本変形例の装置側制御装置13Aは、接続部14を備える。接続部14は、USB(Universal Serial Bus)等、コンピュータ等の情報機器に測定装置などの周辺機器を接続するための統一された通信規格、および形状(以下、統一規格)で設計される。接続部14が統一された通信規格、および形状を有することにより、その統一規格に対応する接続機構を有する測定装置を接続することができる。
【0081】
図10の例では、装置側制御装置13Aは、用途に応じて、ノギス12A、または重量計12Bとのいずれか一方を、接続部14を介して接続させる。そして、装置側制御装置13Aは、ノギス12A、または重量計12Bにより測定された測定値を、接続部14を介して取得する。
【0082】
ノギス12Aは、統一規格に対応する接続機構120Aを備える。また、重量計12Bは、統一規格に対応する接続機構120Bを備える。これにより、ノギス12A、重量計12Bは、いずれも接続部14を介して装置側制御装置13Aと接続させることが可能である。
【0083】
なお、上記では、統一規格がUSBである場合を一例として説明したが、統一規格は、所定の規格に基づいて測定装置を接続することができるものであればよく、例えばRS232(Recommended Standard 232)、LAN(Local Area Network)、GPIB(General Purpose Interface Bus)等であってもよい。
また、上記では、装置側制御装置13Aは、複数の接続部14を備えていてもよい。この場合、複数の接続部14のそれぞれは、同一の統一規格であってもよいし、互いに異なる規格であってもよい。
【0084】
以上説明したように、本変形例の農業支援システム1においては、装置側制御装置13A(「情報処理装置」の一例)は、測定装置と接続する接続部14を更に備え、接続部14は、複数の測定装置に共通に接続可能な機構を有する。これにより、本変形例の装置側制御装置13Aは、収穫物の重量を測定する場合には重量計12Bを、収穫物の寸法を測定する場合にはノギス12Aを、それぞれ接続部14を介して装置側制御装置13Aに接続させることができる。従って、本変形例の装置側制御装置13Aは、用途に応じて作物の情報を取得するために必要な測定装置を接続させ、不要な測定装置を取り外しておくことができる。このため、装置側制御装置13Aでは、測定する際に必要な測定装置だけを持ち運びすればよく、不要な測定装置を持ち運ぶ必要がなくなり、測定が容易となる。また、装置側制御装置13Aでは、接続部14が複数の測定装置に共通に接続可能であるため、接続部14を少なくとも一つ備えていればよく、複数の測定装置それぞれと専用に接続する接続部分が不要となる。このため、装置コストを抑制することができる。
【0085】
上述した実施形態における装置側制御装置13及び管理装置21の処理の全部または一部をコンピュータで実現するようにしてもよい。その場合、この機能を実現するためのプログラムをコンピュータ読み取り可能な記録媒体に記録して、この記録媒体に記録されたプログラムをコンピュータシステムに読み込ませ、実行することによって実現してもよい。

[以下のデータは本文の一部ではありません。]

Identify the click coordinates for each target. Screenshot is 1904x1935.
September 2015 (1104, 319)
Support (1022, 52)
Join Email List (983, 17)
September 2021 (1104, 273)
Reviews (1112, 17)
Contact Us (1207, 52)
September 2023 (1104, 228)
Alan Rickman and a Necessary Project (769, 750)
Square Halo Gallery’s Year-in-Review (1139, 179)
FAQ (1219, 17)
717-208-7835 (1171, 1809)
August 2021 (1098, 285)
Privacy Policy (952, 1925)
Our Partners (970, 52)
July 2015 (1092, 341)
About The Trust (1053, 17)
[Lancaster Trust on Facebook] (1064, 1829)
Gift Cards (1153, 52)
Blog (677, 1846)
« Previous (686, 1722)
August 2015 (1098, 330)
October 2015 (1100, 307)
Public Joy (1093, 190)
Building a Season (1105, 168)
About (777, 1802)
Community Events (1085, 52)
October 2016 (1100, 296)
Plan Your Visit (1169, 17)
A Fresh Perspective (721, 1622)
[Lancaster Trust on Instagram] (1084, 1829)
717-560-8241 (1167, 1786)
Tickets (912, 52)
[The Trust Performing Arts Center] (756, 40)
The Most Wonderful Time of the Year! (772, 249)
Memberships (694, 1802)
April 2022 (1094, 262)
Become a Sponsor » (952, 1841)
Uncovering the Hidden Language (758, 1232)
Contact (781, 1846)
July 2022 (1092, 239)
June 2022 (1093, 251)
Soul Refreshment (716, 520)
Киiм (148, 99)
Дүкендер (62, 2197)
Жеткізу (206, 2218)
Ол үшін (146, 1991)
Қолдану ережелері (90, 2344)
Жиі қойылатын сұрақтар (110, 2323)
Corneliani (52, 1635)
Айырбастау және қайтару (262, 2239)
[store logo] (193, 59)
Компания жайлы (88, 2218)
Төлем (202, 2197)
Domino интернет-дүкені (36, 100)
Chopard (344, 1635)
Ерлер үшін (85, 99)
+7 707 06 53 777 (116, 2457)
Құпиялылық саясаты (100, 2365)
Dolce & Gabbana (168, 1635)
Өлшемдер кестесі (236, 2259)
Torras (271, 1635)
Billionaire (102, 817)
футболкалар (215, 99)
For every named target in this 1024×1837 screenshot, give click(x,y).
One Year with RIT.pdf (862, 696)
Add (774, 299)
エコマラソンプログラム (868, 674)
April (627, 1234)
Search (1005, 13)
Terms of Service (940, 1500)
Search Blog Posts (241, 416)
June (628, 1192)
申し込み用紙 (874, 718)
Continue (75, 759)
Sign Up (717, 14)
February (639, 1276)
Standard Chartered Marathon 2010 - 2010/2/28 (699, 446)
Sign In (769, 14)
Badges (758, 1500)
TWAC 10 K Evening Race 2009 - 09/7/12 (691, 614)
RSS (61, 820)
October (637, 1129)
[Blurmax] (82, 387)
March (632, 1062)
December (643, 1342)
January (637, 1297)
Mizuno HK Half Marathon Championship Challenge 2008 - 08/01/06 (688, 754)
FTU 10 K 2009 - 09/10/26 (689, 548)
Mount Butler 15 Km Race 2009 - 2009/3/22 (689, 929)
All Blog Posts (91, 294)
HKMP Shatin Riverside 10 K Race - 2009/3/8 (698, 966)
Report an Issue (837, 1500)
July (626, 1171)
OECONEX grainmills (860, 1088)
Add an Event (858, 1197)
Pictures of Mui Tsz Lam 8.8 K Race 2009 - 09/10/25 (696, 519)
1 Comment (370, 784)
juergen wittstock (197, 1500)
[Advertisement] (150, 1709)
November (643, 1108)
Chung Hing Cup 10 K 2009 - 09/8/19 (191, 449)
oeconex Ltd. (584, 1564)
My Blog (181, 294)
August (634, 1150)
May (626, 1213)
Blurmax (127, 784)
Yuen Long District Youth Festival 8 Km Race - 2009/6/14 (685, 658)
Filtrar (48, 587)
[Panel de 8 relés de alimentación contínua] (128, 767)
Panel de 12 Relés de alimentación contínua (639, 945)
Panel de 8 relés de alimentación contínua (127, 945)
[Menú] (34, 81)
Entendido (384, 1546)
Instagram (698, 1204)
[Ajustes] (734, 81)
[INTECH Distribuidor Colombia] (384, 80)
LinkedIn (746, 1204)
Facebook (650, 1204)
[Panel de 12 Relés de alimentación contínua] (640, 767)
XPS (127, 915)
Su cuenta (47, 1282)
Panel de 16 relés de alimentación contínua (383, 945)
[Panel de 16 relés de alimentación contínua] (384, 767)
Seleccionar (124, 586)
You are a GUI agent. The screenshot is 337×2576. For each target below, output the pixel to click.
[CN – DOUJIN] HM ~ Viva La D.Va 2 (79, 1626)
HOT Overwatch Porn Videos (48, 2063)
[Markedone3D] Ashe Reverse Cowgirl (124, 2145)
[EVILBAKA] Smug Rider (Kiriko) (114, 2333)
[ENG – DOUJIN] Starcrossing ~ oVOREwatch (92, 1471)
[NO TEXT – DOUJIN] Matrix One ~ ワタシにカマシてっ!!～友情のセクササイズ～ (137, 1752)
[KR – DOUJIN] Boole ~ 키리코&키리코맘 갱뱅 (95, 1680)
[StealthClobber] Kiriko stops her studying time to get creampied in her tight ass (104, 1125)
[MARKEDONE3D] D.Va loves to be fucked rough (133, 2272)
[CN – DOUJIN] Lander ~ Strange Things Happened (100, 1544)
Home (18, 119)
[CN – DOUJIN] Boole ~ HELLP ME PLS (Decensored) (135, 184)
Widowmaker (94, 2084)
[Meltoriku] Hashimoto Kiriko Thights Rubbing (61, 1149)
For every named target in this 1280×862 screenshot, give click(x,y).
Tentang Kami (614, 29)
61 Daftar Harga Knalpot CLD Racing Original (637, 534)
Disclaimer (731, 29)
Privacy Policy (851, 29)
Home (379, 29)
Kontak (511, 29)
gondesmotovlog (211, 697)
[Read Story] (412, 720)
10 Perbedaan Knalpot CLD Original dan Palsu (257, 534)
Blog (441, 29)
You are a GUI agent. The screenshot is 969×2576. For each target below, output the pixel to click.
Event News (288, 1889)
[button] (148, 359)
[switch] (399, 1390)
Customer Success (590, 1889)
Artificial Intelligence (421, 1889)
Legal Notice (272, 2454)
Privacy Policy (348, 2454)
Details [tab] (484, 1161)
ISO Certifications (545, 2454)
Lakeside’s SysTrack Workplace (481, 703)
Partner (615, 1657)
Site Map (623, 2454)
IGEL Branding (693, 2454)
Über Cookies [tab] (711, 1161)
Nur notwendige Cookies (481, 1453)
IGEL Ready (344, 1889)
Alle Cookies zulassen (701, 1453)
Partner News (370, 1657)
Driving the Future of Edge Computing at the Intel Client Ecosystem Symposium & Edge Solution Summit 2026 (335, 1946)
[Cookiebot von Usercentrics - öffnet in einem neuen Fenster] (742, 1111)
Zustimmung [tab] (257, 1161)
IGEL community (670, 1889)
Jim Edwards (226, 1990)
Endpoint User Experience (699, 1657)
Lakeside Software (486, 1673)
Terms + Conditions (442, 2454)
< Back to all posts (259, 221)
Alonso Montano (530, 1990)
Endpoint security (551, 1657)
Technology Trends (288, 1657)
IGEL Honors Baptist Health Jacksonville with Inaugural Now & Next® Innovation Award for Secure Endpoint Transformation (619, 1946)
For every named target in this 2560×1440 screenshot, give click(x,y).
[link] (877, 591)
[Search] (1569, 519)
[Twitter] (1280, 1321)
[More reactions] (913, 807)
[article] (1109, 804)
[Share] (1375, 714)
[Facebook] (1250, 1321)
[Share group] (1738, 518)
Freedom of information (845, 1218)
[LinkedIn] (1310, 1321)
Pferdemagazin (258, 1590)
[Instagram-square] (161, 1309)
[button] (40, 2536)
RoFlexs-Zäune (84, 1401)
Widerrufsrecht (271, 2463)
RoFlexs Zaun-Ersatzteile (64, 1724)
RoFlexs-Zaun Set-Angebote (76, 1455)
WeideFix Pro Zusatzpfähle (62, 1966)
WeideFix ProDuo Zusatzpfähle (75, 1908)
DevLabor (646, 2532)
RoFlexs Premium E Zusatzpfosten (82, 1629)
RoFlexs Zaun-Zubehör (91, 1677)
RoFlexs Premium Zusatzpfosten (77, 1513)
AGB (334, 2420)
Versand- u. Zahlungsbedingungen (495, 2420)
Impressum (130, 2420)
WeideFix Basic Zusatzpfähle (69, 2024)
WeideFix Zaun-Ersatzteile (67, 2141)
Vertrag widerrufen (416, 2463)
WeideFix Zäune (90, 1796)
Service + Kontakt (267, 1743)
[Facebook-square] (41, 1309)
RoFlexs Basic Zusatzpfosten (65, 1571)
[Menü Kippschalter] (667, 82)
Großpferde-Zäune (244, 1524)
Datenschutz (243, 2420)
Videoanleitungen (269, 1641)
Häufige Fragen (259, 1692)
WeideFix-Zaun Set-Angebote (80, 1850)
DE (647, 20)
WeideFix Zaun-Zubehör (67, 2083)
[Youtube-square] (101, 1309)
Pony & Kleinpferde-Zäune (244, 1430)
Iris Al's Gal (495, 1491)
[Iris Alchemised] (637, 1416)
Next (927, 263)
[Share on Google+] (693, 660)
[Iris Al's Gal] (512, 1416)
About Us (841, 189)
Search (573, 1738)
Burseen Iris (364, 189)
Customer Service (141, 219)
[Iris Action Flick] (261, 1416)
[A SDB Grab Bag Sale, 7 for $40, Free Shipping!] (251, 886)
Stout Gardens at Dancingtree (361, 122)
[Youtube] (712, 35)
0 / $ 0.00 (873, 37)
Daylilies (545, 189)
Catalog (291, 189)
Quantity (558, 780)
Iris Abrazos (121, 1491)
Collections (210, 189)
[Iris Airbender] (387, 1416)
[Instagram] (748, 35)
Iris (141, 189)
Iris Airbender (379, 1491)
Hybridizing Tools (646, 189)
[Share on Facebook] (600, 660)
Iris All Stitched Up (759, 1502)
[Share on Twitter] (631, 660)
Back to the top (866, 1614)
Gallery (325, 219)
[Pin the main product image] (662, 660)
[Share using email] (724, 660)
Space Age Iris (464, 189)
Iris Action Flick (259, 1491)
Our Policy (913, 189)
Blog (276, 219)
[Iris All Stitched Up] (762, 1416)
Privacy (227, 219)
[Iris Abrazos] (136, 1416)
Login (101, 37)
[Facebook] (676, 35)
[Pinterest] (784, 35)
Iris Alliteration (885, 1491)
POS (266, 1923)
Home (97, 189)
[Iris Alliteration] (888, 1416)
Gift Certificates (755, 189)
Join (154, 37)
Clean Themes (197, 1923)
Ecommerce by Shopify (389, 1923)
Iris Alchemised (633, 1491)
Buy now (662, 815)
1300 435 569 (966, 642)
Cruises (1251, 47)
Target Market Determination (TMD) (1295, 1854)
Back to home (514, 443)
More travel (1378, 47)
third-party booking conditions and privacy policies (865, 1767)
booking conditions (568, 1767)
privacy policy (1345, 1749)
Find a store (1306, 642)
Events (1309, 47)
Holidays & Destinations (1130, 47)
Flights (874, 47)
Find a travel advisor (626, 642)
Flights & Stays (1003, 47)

なお、ここでいう「コンピュータシステム」とは、OSや周辺機器等のハードウェアを含むものとする。また、「コンピュータ読み取り可能な記録媒体」とは、フレキシブルディスク、光磁気ディスク、ROM、CD−ROM等の可搬媒体、コンピュータシステムに内蔵されるハードディスク等の記録装置のことをいう。
さらに「コンピュータ読み取り可能な記録媒体」とは、インターネット等のネットワークや電話回線等の通信回線を介してプログラムを送信する場合の通信線のように、短時間の間、動的にプログラムを保持するもの、その場合のサーバやクライアントとなるコンピュータシステム内部の揮発性メモリのように、一定時間プログラムを保持しているものも含んでもよい。
また上記プログラムは、前述した機能の一部を実現するためのものであってもよく、さらに前述した機能をコンピュータシステムにすでに記録されているプログラムとの組み合わせで実現できるものであってもよく、FPGA(Field Programmable Gate Array)等のプログラマブルロジックデバイスを用いて実現されるものであってもよい。
【0086】
本発明のいくつかの実施形態を説明したが、これらの実施形態は、例として提示したものであり、発明の範囲を限定することは意図していない。これら実施形態は、その他の様々な形態で実施されることが可能であり、発明の要旨を逸脱しない範囲で、種々の省略、置き換え、変更を行うことができる。ある実施形態の変形例が他の実施形態の変形例として用いられてもよい。これら実施形態やその変形は、発明の範囲や要旨に含まれると同様に、特許請求の範囲に記載された発明とその均等の範囲に含まれるものである。